The Scent of the Night
- First edition (Italy)
- Author: Andrea Camilleri
- Original title: L'odore della notte
- Translator: Stephen Sartarelli
- Language: Italian/Sicilian
- Series: Inspector Salvo Montalbano, #6
- Genre: Crime, Mystery novel
- Publisher: Macmillan/Picador
- Publication date: 28 June 2001
- Publication place: Italy, Sicily
- Published in English: 2005
- Media type: Print (Hardcover, Paperback)
- ISBN: 0-330-44217-1 (Eng. trans.)
- OCLC: 71347307
- Preceded by: Excursion to Tindari
- Followed by: Rounding the Mark

= The Scent of the Night =

2001 novel by Andrea Camilleri

 The Scent of the Night (L'odore della notte) is a 2001 novel by Andrea Camilleri, translated into English in 2005 by Stephen Sartarelli.

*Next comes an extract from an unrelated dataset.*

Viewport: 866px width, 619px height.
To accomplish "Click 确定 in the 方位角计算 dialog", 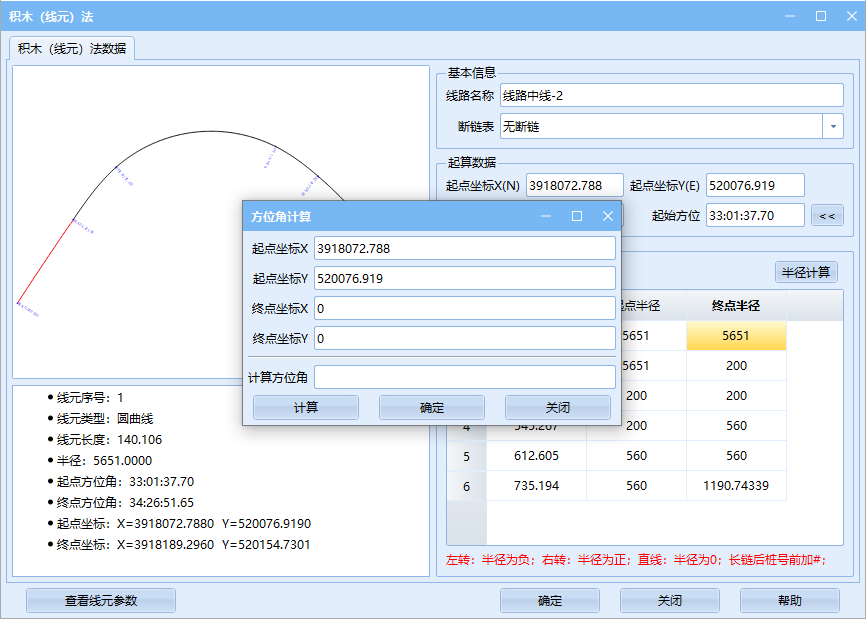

It is the sixth novel in the Inspector Montalbano series.

==Plot summary==
Inspector Montalbano must track down a lost financial manager who seems to have absconded with all of his clients' money. Along the way, he encounters a lovelorn secretary who believes her boss could do no wrong.

==Trivia==
The novel openly cites Faulkner's short story, "A Rose for Emily".